Para paliar los desvaríos inmorales de las caderas de Elvis Presley y sus efectos en la juventud, el gobierno de los Estados Unidos envió al Rey Criollo a cumplir el servicio militar a Alemania. Para hacer lo propio, el gobierno de Adolfo López Mateos en México permitió la llegada del rock ‘n’ roll… pero le limó las garras al tigre: chicos de buen pasar y de buenas familias, los cantantes y actores Enrique Guzmán y Angélica María, por ejemplo, serían los encargados de introducir ese ritmo a México. Asépticos, correctos y con un ingenuo dejo de rebeldía, harían bailar y soñar a los jóvenes mexicanos con el mismo ritmo frenético de los 4/4, aunque deliciosamente aletargado con líricas sosas, bobas e inofensivas.

A mediados de la década de 1960, mi padre peinaba su cabello para tener el copete de Elvis y Enrique Guzmán; mi madre, por su parte, usaba faldas de crinolina como Las Supremes y Angélica María.
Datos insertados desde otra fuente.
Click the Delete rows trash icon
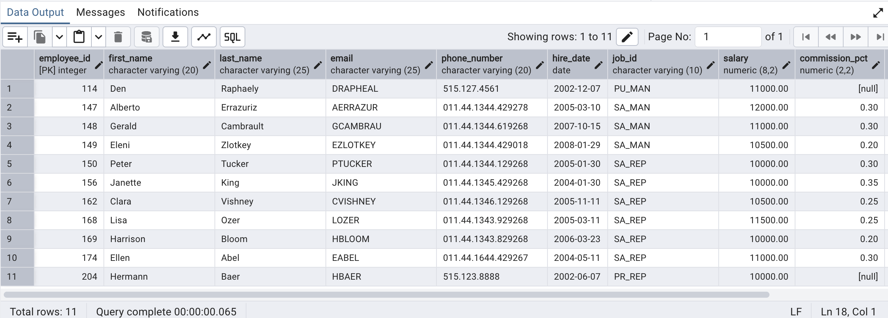Viewport: 888px width, 318px height. coord(118,37)
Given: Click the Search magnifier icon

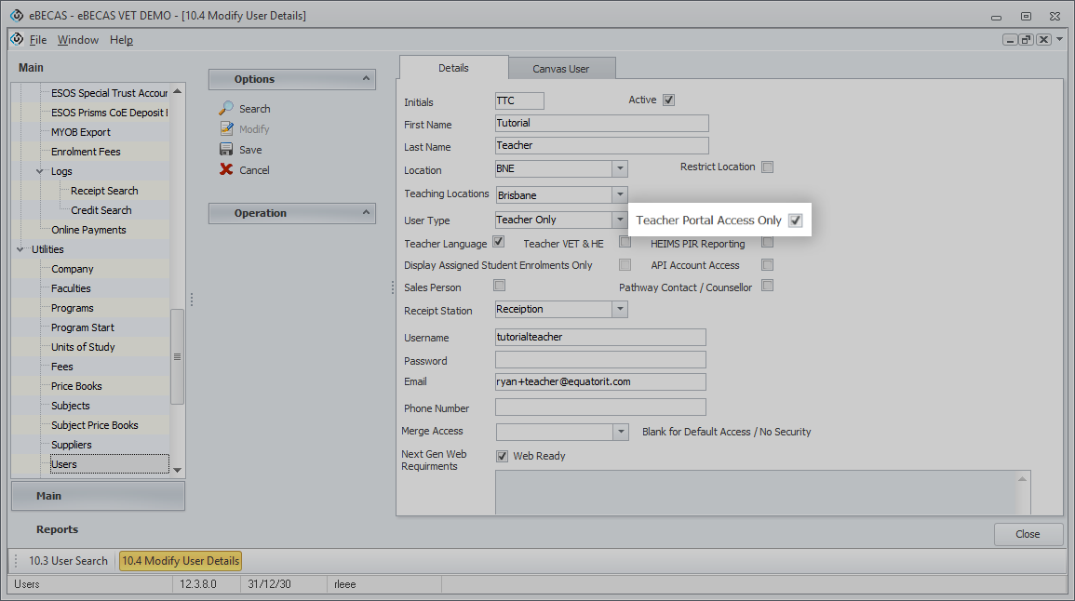Looking at the screenshot, I should [226, 109].
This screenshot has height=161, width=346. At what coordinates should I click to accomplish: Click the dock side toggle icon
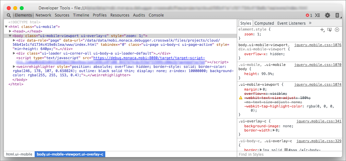point(337,15)
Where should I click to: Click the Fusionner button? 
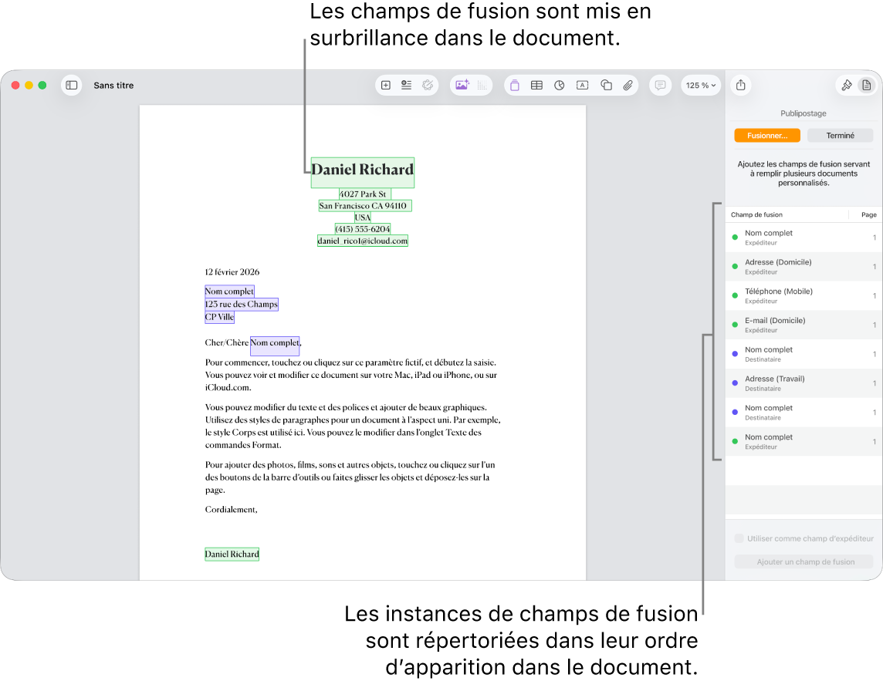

Cuando el 7 de febrero de 1964 Los Beatles arribaron por primera vez a América, en el aeropuerto JFK, de Nueva York, un periodista les preguntó: “¿Son ustedes los Elvis británicos?”. Ringo Starr, el más discreto y opaco de Los Beatles, mientras se contoneaba frenética y sarcásticamente a la manera de Elvis, respondió: “No es verdad, no es verdad”.
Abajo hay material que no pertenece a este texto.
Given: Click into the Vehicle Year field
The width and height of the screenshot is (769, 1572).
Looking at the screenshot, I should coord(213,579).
Después de eso pasaron dos años. Los Beatles conquistaron a los Estados Unidos y al mundo (también a mis padres); John Lennon dijo que ellos eran más populares que Cristo y el mundo (bah, en realidad sólo los Estados Unidos) les dio la espalda por un momento hasta que, el 29 de agosto de 1966, en el estadio Candlestick Park de San Francisco, California, Paul, John, George y Ringo ofrecieron el que fue su último concierto masivo.

Ese mismo año, en algún momento del otoño, en ocasión del cumpleaños número 16 de mi madre, mi padre se presentó en la casa de mis abuelos sin haber sido invitado a la celebración. “Vengo a la fiesta de Teresa”, dijo con voz trémula; mi abuela, simplemente, le franqueó el paso.
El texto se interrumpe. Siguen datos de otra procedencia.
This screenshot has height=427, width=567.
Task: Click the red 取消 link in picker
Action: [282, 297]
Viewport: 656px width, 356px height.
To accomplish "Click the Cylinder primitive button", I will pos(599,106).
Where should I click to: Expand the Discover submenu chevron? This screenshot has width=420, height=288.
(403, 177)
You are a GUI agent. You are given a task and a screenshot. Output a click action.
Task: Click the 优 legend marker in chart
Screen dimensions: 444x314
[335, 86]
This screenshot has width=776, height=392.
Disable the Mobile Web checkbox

Aislado en un rincón, bebiendo coca-cola, mi padre pasó aquella fiesta contemplando embebido a una joven –una niña todavía– de piel cobriza y cabello castaño oscuro. Luego se marchó.

Un poco más tarde –en mayo de 1967, justo cuando el álbum Sergeant Pepper Lonely Hearts Club Band fue lanzado mundialmente–, mi padre obsequió a mi madre un disco de 45 revoluciones en cuya cara A se leía: “Michelle”. Nueve meses después, en punto de las 11:30 horas del 12 de febrero de 1968, en el Centro Médico de la Ciudad de México, un niño que sería llamado Andrés, Andresito, Andresillo, Andy, Andrés Mauricio, Tapia, inhaló por vez primera oxígeno. Y comenzó a vivir.

Es la tarde del domingo 26 de enero del año 2014, han pasado casi 46 años de todo aquello. En la televisión, Paul McCartney y Ringo Starr, únicos sobrevivientes de Los Beatles, interpretan “Queenie Eye” en la ceremonia de entrega de los premios Grammy.

No me doy cuenta, al menos no del todo, pero en mi imaginación –no sé si en mi memoria– viajo de regreso en el tiempo y vuelvo a ser adolescente, niño, bebé, neonato y nonato, me reduzco en una placenta a ser tan sólo un par de células y luego desaparezco para ser un sueño, una idea absurda y romántica, una pulsión animal y luego nada. Nada.

Y justo cuando soy nada, y ni siquiera me imagino, “I Want To Hold Your Hand” suena en algún lugar de los Estados Unidos. El que será mi padre tiene entonces 18 años; la que será mi madre apenas 13. No se conocen todavía.

Si lo pienso un poco… soy una canción de Los Beatles.